BEGIN

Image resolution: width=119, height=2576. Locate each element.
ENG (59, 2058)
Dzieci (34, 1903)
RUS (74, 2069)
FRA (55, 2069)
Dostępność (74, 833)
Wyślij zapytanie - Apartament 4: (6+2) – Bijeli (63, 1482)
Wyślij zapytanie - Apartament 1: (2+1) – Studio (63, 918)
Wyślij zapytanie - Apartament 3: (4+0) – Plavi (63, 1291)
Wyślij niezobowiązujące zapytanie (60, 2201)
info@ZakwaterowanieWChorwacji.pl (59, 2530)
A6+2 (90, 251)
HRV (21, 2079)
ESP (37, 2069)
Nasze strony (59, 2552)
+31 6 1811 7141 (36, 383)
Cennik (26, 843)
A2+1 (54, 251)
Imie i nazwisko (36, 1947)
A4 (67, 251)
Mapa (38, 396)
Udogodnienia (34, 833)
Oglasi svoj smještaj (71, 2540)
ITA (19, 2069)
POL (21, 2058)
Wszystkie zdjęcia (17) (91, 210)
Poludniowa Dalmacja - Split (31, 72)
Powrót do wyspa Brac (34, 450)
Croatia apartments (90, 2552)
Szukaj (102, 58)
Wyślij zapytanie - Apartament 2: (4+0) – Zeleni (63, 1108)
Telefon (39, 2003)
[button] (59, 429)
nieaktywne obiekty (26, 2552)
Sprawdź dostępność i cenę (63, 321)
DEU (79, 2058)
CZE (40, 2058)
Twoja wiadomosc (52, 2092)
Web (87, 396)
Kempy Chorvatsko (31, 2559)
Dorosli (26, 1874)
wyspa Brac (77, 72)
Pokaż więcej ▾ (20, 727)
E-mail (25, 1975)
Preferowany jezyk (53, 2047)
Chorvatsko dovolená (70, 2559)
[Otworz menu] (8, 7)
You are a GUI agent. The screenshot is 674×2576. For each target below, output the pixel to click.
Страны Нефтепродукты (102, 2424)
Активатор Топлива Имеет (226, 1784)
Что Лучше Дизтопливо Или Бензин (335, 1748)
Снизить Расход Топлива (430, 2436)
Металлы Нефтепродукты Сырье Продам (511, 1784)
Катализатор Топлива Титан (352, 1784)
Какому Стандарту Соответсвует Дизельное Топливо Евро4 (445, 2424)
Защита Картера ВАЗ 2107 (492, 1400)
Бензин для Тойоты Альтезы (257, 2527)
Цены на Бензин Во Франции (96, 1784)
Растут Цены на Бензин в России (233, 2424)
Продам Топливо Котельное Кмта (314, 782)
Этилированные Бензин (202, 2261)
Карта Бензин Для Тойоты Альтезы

END

- Required work
Wherever the word "each" turns up in a line of the entries above, copy that line.

- Output of the exercise
Image resolution: width=119, height=2576. Locate each element.
You are a GUI agent. The screenshot is 674×2576. For each target below, output the pixel to click.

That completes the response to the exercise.